At the end of all of this, what is the final recommendation? First off, if the asset you are adding to the page can be reproduced using CSS, do that first. Next, if the asset is iconic look to use ico-fonts or SVGs as these are not pixel dependent assets and will look great on any resolution device.

If you do need to send an image asset, follow these steps:

• Export the asset at twice the pixel width and height you intend to display
• Don't worry about dpi, it doesn't matter
• Use heavy compression when exporting a .jpg
• In the HTML attribute or CSS, reduce the size of the image to the desired viewable size.

#### Custom images based in display type

The only caveat I can think of is if the design actually has a different asset based in the client's display type. There are two ways you can do this. First is Webkit's image-set function. This function will allow you to set an array of assets with a 1x or 2x designation. Although it is common to see a _2x naming convention, it is not required. The key is the 1x or 2x within the array.

.image-set {
background: -webkit-image-set(url(images/banner_1x.png) 1x, url(images/banner_2x.png) 2x);
width: 400px;
height: 40px;
}


This function is only currently supported by Chrome, Safari and Opera.

The next thing you can do is use a standard media query like the following:

.image-query {
background: url(images/banner_1x.png) no-repeat 0 0;
width: 400px;
height: 40px;
}

@media screen and (min-resolution: 2dppx), (-webkit-min-device-pixel-ratio: 1.3) {
.image-query {
background: url(images/banner_2x.png);
background-size: 100%;
}
}


## Conclusion

This research has put me on a wild ride of learning what's happening in the world of image assets.
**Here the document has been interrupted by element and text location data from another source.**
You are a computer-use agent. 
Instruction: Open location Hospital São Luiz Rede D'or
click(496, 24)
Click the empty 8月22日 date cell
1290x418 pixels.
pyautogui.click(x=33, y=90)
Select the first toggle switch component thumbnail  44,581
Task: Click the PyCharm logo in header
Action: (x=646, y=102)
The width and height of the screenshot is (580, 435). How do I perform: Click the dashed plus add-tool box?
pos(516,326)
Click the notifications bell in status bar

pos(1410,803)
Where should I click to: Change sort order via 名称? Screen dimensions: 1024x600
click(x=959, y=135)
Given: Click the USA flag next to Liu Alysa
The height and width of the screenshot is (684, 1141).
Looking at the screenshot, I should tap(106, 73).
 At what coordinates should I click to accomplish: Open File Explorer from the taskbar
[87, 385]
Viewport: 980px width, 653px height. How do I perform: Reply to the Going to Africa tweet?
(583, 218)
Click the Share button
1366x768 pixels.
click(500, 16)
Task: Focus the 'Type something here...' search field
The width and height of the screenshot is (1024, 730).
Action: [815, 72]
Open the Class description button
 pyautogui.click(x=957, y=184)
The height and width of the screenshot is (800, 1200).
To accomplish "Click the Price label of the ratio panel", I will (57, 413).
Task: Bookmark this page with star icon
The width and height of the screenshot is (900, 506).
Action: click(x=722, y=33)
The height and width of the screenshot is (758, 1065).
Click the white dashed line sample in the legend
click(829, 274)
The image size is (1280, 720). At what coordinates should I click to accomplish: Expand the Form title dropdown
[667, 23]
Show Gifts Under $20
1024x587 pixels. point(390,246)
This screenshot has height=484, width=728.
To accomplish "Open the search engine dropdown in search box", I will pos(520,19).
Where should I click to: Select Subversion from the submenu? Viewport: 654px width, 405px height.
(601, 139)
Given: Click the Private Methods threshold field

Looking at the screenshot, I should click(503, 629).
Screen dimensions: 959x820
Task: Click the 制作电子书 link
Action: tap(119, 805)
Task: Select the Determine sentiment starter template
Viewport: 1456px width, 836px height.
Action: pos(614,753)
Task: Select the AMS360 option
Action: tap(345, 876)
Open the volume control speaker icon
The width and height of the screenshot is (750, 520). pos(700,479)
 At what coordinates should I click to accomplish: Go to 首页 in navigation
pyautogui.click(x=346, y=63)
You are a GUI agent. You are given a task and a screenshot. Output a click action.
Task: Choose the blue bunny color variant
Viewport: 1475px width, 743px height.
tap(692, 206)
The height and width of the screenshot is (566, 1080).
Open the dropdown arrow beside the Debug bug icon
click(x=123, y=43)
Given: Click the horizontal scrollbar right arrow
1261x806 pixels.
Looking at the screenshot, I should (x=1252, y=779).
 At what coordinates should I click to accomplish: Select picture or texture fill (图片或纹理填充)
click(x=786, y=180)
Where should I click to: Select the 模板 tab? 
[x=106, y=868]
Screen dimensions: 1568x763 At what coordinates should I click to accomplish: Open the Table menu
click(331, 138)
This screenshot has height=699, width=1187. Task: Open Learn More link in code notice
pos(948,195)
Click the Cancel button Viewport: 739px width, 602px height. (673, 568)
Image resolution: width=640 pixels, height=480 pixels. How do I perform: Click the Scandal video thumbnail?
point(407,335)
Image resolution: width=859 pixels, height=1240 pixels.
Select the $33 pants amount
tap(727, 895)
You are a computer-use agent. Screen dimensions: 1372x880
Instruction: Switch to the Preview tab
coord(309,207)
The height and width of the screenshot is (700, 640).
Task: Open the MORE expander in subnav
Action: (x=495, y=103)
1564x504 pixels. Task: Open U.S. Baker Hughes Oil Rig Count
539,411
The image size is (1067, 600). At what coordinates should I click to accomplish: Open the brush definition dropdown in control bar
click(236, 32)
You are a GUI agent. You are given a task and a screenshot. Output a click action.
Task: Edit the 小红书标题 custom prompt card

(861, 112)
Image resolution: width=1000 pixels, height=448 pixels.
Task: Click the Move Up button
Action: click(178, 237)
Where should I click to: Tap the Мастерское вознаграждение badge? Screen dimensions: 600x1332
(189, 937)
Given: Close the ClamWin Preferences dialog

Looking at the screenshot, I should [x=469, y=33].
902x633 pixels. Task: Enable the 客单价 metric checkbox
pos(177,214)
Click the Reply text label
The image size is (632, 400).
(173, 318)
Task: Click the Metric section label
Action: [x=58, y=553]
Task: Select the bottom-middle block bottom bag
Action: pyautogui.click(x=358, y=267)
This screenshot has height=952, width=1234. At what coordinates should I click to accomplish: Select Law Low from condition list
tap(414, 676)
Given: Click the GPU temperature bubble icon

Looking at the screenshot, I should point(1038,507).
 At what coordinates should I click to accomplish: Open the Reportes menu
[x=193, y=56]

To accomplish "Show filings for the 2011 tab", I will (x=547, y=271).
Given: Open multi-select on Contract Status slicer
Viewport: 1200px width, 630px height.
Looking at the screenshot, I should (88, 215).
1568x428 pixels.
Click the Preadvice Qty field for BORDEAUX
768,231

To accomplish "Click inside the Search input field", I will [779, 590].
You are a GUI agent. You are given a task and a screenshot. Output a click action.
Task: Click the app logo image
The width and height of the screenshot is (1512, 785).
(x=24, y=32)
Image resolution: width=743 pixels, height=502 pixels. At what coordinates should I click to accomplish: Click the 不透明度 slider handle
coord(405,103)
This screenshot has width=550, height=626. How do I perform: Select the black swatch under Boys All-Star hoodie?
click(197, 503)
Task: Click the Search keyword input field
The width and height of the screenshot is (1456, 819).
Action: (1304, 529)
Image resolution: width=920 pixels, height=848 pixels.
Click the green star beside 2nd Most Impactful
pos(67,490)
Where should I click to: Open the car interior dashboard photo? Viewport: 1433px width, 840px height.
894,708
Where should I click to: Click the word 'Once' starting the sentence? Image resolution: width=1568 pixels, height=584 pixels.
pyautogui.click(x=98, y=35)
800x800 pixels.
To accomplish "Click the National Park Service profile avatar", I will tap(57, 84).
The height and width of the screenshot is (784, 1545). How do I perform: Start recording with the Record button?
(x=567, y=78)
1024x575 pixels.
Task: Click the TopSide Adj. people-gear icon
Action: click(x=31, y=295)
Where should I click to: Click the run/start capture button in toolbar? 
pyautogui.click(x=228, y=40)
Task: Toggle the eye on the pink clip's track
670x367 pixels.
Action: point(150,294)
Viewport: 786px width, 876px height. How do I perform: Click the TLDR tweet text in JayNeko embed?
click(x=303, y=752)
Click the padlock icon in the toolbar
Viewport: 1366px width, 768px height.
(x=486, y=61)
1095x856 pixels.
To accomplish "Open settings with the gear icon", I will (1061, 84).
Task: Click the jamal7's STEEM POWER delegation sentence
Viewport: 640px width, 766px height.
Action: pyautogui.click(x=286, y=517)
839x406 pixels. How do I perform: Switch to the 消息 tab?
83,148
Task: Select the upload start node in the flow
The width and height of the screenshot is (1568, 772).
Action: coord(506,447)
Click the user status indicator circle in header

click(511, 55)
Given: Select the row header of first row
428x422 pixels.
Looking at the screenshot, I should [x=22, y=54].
So much of what I used to know and understand about images and print is now dead. This is a whole new way of thinking that has been turned on it's head with the rise of higher resolution devices.

What I thought to be true about 72dpi and it's relationship to monitor displays I am now really finding out to be untrue, or at least outdated thinking.

What makes me feel better is now that I know how this works, it is a lot less work to really think about.

Everything I learned is made available in this github repo and example view.